Work to be completed
If a line of the material contains "checkbox", copy it.

Records
╔══
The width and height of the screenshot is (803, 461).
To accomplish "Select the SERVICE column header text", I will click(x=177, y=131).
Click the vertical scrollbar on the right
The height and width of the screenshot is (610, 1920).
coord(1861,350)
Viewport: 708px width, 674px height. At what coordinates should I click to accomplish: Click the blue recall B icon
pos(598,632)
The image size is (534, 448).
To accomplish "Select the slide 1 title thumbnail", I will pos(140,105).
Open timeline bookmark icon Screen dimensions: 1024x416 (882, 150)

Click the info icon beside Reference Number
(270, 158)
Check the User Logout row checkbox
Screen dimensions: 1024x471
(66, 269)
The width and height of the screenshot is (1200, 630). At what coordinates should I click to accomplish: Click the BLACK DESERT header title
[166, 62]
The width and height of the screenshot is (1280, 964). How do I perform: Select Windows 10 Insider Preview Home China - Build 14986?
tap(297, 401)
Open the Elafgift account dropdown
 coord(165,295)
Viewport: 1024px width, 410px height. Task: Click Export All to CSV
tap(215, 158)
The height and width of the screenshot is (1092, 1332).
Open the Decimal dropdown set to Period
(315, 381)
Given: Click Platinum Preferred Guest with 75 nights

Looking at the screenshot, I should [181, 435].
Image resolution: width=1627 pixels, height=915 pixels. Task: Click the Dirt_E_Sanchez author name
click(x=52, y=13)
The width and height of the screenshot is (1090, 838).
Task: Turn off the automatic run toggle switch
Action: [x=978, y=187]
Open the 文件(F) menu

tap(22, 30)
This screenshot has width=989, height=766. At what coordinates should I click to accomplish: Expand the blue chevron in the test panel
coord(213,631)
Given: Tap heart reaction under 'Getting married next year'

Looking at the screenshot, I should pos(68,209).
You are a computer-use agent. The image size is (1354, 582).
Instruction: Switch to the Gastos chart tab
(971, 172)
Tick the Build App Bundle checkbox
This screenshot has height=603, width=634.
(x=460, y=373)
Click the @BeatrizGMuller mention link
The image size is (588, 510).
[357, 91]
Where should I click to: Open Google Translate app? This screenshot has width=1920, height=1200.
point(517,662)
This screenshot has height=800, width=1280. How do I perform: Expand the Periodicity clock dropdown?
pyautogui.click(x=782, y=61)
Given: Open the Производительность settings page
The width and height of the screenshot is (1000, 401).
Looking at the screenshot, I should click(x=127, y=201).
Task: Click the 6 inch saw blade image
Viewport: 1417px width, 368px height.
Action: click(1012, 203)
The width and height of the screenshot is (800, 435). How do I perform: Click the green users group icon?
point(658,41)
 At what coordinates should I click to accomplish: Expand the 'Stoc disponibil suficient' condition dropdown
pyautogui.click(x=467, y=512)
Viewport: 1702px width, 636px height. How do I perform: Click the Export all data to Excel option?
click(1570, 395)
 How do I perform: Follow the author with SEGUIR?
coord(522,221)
╚══
Expected output
Check the User Logout row checkbox
Tick the Build App Bundle checkbox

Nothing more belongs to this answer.